AIM. Copy the following items word for word, from the line with "You are a computer-use agent. Image resolution: width=705" to the line with "Action: pyautogui.click(x=23, y=45)", including both of those lines.

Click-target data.
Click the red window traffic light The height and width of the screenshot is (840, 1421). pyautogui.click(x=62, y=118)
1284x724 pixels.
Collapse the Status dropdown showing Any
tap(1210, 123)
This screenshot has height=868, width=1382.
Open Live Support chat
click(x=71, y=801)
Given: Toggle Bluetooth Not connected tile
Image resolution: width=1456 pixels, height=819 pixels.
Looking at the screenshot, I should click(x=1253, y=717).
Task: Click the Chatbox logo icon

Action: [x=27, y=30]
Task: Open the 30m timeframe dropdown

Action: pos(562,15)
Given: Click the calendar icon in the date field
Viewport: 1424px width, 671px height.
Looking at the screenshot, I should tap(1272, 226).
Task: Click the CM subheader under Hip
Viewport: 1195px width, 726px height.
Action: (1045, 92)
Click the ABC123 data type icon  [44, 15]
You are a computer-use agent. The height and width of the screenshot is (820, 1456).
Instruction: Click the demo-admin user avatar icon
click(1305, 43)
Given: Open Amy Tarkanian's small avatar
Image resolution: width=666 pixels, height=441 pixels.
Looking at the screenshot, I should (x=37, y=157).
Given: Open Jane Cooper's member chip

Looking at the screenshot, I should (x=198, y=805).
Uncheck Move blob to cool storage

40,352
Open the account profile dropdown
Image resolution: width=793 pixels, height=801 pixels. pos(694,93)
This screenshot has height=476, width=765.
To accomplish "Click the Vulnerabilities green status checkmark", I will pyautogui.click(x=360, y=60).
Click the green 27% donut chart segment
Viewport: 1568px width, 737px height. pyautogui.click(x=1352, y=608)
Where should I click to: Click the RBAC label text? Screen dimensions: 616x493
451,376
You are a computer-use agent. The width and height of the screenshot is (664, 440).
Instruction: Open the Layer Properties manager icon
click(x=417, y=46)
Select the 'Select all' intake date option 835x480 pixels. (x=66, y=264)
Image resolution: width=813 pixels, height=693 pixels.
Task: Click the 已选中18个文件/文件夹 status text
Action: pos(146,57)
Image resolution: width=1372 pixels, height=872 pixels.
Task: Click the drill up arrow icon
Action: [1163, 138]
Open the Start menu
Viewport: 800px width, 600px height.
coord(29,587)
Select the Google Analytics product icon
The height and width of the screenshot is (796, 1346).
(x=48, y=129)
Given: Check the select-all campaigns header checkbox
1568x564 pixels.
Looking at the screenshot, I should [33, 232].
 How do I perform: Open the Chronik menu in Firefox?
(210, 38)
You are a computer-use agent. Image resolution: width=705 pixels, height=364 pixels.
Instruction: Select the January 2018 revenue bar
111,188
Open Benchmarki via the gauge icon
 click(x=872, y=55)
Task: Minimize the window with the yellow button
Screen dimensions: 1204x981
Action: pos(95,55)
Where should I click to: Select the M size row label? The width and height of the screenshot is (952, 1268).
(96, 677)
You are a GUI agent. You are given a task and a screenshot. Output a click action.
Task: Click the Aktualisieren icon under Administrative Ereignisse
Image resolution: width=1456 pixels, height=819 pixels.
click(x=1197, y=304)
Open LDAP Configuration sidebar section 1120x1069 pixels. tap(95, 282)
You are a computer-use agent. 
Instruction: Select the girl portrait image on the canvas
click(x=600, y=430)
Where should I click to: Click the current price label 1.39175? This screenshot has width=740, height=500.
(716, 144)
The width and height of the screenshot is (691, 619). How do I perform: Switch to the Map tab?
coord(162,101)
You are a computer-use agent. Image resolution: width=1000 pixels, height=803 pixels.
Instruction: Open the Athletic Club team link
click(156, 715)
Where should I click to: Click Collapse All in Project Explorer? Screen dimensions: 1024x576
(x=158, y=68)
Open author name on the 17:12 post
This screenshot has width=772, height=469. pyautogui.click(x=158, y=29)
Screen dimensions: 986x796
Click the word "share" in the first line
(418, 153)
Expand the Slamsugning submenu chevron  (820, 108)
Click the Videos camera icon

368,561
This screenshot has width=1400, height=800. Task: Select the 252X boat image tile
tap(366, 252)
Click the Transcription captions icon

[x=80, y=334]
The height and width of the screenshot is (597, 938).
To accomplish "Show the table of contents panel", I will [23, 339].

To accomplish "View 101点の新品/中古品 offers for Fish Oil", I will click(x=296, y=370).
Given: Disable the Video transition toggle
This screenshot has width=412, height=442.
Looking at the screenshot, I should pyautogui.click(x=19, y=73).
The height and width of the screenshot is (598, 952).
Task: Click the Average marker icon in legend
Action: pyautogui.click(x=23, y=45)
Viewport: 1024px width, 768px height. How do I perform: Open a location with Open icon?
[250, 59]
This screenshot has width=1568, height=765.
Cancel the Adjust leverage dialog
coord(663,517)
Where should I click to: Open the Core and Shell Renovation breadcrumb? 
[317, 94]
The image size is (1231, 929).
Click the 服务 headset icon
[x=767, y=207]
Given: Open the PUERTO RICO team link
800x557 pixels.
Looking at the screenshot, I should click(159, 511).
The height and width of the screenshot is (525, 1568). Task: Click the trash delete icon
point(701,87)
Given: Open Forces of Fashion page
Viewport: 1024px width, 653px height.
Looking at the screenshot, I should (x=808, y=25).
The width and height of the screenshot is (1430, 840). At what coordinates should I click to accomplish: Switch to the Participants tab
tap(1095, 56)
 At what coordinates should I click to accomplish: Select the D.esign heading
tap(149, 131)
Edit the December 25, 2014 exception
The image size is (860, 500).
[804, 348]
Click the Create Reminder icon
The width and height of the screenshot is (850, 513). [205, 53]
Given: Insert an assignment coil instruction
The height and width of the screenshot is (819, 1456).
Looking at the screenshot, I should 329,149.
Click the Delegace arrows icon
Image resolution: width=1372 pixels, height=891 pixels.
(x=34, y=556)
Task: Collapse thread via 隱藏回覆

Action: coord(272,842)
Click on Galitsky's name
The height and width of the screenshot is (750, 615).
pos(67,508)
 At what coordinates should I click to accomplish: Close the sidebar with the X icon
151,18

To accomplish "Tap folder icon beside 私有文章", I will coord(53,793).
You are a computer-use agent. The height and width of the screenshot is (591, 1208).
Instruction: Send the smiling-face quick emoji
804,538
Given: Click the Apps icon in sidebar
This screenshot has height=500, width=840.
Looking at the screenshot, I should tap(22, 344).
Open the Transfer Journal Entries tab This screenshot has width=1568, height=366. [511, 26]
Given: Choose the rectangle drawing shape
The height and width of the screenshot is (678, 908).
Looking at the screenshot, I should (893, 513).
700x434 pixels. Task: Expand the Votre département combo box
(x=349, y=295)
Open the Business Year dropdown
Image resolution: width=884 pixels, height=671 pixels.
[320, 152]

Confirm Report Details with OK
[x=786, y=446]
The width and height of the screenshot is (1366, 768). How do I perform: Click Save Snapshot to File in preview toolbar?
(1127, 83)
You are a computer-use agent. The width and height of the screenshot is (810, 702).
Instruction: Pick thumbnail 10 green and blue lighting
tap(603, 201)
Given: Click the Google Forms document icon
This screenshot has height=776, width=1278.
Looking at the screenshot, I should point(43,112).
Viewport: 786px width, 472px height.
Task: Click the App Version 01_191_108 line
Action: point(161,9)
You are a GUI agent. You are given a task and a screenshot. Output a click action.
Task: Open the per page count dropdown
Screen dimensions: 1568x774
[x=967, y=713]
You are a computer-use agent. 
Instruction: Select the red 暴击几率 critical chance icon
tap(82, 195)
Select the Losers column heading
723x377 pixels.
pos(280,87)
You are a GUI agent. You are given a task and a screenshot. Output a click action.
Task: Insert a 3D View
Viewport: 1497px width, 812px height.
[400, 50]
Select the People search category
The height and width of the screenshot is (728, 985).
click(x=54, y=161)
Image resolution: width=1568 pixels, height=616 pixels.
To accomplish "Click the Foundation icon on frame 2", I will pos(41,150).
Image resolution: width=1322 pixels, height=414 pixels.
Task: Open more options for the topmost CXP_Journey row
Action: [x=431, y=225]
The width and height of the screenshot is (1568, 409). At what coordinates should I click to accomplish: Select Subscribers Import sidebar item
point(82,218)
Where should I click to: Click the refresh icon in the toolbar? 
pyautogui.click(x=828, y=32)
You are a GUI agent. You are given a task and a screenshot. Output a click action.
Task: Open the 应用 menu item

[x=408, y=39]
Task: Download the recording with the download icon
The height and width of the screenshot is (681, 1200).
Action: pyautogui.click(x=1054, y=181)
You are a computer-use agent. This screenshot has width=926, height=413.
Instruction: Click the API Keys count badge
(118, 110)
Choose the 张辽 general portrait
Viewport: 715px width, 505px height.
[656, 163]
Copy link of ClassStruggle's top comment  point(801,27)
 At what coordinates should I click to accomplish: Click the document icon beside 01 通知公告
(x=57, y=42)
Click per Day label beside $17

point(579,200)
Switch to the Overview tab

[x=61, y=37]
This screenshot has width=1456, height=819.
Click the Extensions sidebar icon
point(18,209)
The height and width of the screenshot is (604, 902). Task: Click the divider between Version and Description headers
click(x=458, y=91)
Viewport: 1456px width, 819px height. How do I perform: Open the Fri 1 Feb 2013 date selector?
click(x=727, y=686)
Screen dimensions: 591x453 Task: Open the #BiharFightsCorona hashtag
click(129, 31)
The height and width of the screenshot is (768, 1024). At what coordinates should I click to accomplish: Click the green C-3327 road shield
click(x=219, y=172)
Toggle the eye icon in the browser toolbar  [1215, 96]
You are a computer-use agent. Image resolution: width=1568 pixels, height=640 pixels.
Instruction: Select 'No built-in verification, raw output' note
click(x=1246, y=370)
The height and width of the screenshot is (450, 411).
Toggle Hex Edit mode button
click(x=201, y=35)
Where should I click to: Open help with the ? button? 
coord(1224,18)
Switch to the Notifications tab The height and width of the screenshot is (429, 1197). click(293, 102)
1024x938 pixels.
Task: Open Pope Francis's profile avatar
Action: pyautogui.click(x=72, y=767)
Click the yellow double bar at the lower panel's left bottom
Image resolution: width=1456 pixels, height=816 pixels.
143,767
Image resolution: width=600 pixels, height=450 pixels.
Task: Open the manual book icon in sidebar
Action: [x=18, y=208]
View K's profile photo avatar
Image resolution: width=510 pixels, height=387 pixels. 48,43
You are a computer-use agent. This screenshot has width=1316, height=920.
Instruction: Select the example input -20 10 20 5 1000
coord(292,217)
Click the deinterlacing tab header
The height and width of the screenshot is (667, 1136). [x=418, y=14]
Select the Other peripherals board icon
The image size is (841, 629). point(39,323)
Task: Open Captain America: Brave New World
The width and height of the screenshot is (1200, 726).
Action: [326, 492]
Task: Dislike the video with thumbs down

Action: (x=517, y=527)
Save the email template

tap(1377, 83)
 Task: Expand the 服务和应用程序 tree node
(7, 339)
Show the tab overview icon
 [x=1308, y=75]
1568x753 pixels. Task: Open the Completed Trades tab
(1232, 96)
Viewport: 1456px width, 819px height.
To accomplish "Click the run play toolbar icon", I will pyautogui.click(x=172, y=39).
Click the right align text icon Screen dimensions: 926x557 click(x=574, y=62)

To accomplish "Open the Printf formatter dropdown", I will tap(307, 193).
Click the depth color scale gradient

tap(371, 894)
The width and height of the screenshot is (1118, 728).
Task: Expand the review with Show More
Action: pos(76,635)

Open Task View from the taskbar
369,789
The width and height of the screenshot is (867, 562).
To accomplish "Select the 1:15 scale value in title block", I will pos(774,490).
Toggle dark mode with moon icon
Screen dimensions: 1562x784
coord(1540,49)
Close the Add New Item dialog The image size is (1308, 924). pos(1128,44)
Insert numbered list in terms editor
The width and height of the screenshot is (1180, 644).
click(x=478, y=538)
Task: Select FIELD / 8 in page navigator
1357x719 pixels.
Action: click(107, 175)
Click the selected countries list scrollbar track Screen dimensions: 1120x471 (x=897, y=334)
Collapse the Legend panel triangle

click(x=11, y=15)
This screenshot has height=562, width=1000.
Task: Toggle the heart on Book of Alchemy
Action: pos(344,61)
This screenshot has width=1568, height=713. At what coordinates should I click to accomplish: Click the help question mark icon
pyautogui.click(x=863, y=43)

FULL OUTPUT.
You are a computer-use agent. Image resolution: width=705 pixels, height=364 pixels.
Instruction: Select the January 2018 revenue bar
111,188
Open Benchmarki via the gauge icon
 click(x=872, y=55)
Task: Minimize the window with the yellow button
Screen dimensions: 1204x981
Action: pos(95,55)
Where should I click to: Select the M size row label? The width and height of the screenshot is (952, 1268).
(96, 677)
You are a GUI agent. You are given a task and a screenshot. Output a click action.
Task: Click the Aktualisieren icon under Administrative Ereignisse
Image resolution: width=1456 pixels, height=819 pixels.
click(x=1197, y=304)
Open LDAP Configuration sidebar section 1120x1069 pixels. tap(95, 282)
You are a computer-use agent. 
Instruction: Select the girl portrait image on the canvas
click(x=600, y=430)
Where should I click to: Click the current price label 1.39175? This screenshot has width=740, height=500.
(716, 144)
The width and height of the screenshot is (691, 619). How do I perform: Switch to the Map tab?
coord(162,101)
You are a computer-use agent. Image resolution: width=1000 pixels, height=803 pixels.
Instruction: Open the Athletic Club team link
click(156, 715)
Where should I click to: Click Collapse All in Project Explorer? Screen dimensions: 1024x576
(x=158, y=68)
Open author name on the 17:12 post
This screenshot has width=772, height=469. pyautogui.click(x=158, y=29)
Screen dimensions: 986x796
Click the word "share" in the first line
(418, 153)
Expand the Slamsugning submenu chevron  (820, 108)
Click the Videos camera icon

368,561
This screenshot has width=1400, height=800. Task: Select the 252X boat image tile
tap(366, 252)
Click the Transcription captions icon

[x=80, y=334]
The height and width of the screenshot is (597, 938).
To accomplish "Show the table of contents panel", I will [23, 339].

To accomplish "View 101点の新品/中古品 offers for Fish Oil", I will click(x=296, y=370).
Given: Disable the Video transition toggle
This screenshot has width=412, height=442.
Looking at the screenshot, I should pyautogui.click(x=19, y=73).
The height and width of the screenshot is (598, 952).
Task: Click the Average marker icon in legend
Action: pyautogui.click(x=23, y=45)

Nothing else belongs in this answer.